Sindicato realiza ato contra desestruturação dos bancos públicos em várias agências do centro do Recife

Defender os bancos públicos é defender o Brasil. Este foi o recado que o Sindicato dos Bancários de Pernambuco levou para agências da Caixa Econômica Federal, Banco do Brasil (BB) e Banco do Nordeste do Brasil (BNB) na manhã desta quarta-feira (30).

Os diretores da entidade visitaram cinco unidades de bancos públicos, localizadas na Avenida Agamenon Magalhães e Rua da Hora, para convocar a sociedade e os bancários para participarem do ato contra os desmontes das empresas públicas que acontece no próximo domingo (3), às 10h, em frente ao Parque Dona Lindu, no bairro de Boa Viagem.

“O governo golpista tem a intenção de privatizar a Caixa e acabar com o papel social de um banco que investe em educação e na aquisição da casa própria”, denuncia o secretário de Administração do Sindicato, Geraldo Times.

A Caixa passa por um processo de “reestruturação” que resultará no fechamento de 122 agências no país, corte de mais de dez mil funcionários e a retirada de setores estratégicos do Nordeste, como a gestão do Fundo de Garantia do Tempo de Serviço (FGTS).

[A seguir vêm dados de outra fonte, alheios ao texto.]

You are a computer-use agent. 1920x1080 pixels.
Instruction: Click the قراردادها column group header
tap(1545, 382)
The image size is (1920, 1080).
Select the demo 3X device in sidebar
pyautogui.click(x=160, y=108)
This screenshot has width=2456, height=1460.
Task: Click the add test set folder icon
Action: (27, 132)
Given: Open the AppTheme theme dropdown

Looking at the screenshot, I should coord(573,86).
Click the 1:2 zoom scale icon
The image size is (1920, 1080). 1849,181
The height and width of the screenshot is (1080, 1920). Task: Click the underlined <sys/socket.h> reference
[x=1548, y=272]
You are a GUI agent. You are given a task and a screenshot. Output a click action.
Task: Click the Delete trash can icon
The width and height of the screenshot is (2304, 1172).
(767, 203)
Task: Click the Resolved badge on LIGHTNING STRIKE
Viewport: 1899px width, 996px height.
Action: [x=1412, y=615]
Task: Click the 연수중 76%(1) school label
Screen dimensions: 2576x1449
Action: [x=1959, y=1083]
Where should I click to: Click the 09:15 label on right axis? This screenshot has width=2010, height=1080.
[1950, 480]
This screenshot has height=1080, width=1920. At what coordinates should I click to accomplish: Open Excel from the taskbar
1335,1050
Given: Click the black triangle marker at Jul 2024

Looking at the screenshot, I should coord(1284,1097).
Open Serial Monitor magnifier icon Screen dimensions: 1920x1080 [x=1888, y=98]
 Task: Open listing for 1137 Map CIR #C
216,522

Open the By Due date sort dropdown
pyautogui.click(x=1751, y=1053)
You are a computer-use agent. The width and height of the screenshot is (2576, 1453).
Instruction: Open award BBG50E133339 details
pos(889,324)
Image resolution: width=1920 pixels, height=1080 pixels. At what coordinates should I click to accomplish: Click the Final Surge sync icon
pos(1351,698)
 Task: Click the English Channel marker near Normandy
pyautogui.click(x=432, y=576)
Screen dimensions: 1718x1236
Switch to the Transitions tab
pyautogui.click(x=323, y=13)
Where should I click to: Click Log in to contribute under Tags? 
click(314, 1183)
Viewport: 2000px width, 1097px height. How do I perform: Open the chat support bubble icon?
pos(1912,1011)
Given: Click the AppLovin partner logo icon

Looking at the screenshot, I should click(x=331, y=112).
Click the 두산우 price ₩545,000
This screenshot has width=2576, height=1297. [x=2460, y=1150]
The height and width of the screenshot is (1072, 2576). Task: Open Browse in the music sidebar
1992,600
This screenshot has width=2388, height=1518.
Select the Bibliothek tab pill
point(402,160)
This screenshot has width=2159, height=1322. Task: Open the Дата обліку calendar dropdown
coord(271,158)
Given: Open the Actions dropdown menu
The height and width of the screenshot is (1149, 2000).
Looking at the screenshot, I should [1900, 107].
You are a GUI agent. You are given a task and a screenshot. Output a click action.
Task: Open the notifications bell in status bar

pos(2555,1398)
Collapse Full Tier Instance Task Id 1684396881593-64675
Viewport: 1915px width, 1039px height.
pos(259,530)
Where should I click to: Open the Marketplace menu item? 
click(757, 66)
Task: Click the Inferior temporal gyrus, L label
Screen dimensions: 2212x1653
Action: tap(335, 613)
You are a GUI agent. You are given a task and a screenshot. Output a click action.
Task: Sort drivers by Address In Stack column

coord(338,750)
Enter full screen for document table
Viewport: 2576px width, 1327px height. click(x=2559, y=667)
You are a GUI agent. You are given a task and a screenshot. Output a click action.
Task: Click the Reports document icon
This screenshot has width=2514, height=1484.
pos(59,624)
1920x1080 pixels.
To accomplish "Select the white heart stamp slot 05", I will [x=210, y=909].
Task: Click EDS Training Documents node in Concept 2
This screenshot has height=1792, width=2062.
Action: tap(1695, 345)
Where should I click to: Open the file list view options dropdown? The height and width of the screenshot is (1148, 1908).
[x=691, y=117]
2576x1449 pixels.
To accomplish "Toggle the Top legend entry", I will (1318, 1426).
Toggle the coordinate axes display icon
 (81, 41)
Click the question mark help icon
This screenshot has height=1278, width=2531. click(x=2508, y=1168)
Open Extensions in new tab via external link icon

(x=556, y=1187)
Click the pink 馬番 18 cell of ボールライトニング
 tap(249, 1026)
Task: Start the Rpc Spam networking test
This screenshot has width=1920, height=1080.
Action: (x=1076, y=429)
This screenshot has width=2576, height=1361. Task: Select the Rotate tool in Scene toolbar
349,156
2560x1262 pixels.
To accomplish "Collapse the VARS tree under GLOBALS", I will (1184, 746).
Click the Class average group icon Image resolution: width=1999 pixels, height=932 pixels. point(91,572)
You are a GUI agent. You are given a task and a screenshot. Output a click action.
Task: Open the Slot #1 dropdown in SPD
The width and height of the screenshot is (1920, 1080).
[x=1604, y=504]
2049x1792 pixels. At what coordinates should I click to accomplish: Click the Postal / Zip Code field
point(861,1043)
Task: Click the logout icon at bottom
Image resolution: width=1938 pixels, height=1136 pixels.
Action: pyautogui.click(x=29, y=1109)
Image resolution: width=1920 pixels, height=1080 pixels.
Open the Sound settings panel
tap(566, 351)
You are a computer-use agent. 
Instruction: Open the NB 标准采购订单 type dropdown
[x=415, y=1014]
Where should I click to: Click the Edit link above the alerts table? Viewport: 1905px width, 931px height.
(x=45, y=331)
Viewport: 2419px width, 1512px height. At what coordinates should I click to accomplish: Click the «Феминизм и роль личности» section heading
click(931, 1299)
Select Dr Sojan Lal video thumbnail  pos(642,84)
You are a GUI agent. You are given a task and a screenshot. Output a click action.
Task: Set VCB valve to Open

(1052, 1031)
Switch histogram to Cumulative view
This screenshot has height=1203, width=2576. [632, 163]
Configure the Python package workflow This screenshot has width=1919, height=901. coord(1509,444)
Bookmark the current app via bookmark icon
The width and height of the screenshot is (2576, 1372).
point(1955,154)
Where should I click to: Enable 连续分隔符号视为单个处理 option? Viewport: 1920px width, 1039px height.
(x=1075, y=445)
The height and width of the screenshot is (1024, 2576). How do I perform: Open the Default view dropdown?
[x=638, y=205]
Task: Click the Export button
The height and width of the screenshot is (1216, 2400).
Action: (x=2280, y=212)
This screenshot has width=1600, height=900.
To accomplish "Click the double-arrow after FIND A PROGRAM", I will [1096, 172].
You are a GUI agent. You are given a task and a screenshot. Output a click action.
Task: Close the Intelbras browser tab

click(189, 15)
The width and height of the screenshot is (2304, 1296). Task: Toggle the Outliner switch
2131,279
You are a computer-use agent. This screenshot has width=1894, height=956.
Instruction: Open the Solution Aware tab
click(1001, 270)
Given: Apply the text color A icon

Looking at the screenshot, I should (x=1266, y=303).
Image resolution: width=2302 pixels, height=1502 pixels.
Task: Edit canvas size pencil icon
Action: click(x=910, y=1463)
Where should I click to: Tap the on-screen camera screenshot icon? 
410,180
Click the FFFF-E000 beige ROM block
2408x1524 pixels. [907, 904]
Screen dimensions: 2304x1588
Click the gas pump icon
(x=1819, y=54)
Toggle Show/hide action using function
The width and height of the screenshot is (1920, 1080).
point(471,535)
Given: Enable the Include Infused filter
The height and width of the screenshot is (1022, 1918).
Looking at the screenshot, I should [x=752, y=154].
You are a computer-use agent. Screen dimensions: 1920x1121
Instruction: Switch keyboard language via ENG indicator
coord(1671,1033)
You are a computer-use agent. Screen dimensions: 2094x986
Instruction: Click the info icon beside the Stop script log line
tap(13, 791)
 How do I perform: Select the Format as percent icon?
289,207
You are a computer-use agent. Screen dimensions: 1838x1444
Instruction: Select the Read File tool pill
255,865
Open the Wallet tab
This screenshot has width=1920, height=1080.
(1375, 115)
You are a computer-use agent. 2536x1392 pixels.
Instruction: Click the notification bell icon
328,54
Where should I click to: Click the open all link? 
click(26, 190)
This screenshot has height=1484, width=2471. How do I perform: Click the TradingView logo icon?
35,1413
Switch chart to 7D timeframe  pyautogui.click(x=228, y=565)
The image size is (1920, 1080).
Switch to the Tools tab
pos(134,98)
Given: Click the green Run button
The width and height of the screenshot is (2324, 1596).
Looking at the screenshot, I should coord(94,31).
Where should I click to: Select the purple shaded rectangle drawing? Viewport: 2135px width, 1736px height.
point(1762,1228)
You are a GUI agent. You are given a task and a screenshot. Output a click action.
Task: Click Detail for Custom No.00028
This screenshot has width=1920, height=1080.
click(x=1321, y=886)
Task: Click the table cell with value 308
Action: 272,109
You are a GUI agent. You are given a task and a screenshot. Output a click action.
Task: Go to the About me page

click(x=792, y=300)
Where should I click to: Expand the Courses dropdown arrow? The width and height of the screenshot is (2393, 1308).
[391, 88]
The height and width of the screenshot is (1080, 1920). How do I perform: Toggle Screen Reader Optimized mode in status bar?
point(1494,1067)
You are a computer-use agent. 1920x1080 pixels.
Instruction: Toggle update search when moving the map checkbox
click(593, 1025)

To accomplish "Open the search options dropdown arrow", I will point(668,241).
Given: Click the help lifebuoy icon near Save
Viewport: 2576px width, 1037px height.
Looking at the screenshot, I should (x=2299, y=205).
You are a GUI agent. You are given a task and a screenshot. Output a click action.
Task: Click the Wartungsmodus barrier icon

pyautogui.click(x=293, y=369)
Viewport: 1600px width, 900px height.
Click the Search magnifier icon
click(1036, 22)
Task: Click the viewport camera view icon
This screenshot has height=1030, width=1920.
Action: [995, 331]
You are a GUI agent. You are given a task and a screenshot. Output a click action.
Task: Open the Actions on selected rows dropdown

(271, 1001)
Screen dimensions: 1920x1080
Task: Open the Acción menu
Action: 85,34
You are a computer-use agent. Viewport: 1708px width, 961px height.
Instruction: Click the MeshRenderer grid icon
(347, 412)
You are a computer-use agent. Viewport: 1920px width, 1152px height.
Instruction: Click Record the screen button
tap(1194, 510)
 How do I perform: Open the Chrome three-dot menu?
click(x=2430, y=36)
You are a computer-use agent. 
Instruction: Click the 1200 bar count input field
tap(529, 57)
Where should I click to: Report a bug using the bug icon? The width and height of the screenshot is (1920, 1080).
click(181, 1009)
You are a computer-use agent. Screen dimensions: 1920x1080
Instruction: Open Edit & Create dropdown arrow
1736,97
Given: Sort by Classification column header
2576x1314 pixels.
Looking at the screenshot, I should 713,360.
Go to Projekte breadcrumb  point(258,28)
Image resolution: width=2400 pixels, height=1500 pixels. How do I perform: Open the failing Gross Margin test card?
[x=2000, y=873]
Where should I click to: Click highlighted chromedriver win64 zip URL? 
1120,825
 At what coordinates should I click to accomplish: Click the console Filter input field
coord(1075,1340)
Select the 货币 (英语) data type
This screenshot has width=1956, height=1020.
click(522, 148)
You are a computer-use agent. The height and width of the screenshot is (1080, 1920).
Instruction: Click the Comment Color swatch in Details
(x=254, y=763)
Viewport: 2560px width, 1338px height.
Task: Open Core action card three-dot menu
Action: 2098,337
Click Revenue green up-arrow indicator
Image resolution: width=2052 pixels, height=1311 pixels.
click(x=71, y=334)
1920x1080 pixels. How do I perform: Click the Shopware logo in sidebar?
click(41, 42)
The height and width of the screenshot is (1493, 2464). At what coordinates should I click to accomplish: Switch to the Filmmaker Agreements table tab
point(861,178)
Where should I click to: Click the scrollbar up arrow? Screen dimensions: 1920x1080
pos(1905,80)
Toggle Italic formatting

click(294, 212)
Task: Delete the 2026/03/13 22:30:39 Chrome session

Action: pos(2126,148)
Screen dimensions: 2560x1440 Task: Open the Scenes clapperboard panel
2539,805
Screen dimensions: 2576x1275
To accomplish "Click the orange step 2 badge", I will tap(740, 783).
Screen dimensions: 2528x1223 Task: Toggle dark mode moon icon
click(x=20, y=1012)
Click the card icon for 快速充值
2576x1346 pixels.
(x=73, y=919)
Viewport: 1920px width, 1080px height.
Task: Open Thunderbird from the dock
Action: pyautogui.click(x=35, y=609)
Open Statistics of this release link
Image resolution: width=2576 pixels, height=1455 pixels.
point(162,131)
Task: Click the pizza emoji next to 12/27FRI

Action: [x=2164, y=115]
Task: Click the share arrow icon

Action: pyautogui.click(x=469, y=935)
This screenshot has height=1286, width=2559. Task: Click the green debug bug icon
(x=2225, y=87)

Outro banco público que está na mira privatista do governo ilegítimo de Michel Temer é o Banco do Brasil. “O que estamos vendo é um ataque ferrenho contra os bancos públicos. Precisamos do engajamento de todos, porque a estabilidade econômica de um país depende de um sistema financeiro público forte”, disse a secretária Geral do Sindicato, Sandra Trajano.

Em diálogo com os clientes, a secretária do Ramo Financeiro do Sindicato, Andreza Camila, destacou a importância do financiamento da agricultura familiar. “O BB e o BNB financiam 70% do alimento que vai para a nossa mesa. E sem esses bancos, sem o apoio público, a comida vai ficar mais cara”.

Os funcionários do Banco do Nordeste compartilharam a preocupação com o uso indevido dos recursos do Fundo Constitucional do Nordeste (FNE) para fins que não são o desenvolvimento da Região. “Quem manda hoje neste governo é a Fiesp, os bancos privados e o capital internacional. E não há interesse de manter políticas públicas para o Nordeste”, conclui o diretor Cléber Rocha.